OBJECTIF>
Citez mot pour mot le passage de l'extrait sur la librairie du duc de Berry qui s'ouvre sur les mots contenant « Ce livre réunit » et se termine par « Jean de Meung. ».

La Librairie de Jean, duc de Berry, au château de Mehun-sur-Yèvre, en 1416 (42)

 

 

 

Introduction.

 

 

 

 « 93. Un gros volume, escript en françois de lettre de court, auquel sont contenus les livres qui s'ensuivent ; c'est assavoir : le Livre des propriétés des choses, le Livre de l’Istoire de Thebes, le Livre de l’Istoire de Troyes, le Livre d’Orose, le Livre de Lucan, le Rommant de la Rose, le Testament de maistre Jehan de Mehun, le Trésor et le Testament dudit maistre Jehan de Mehun, Boesce de consolation, Matheole et autres livres, et en derrenier est le Viandier Taillevent ; et au commencement du second fueillet est escript : En espal ; et est couvert de cuir rouge empraint, à quatre fermoers de cuivre et cinq gros boulions de mesme sur chascun ais ; lequel volume mondit seigneur acheta au mois de may mil cccc iiij [mai 1404] de maistre Regnault du Montet la somme de deux cens escus d'or._75 liv. »

 

Ce livre réunit des ouvrages très divers, du poème au livre de cuisine, en passant par des ouvrages d'apologétique.

 

Dans l’inventaire du duc figuraient déjà, comme mon attentif Lecteur a pu le lire, des manuscrits du Livre des Propriétés des choses, du Roman de la Rose et du Testament de Jean de Meung.

DONNÉES FOURNIES>
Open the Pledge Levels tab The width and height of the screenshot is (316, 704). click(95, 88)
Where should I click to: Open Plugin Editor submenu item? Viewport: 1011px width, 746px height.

RÉPONSE>
Ce livre réunit des ouvrages très divers, du poème au livre de cuisine, en passant par des ouvrages d'apologétique.

 

Dans l’inventaire du duc figuraient déjà, comme mon attentif Lecteur a pu le lire, des manuscrits du Livre des Propriétés des choses, du Roman de la Rose et du Testament de Jean de Meung.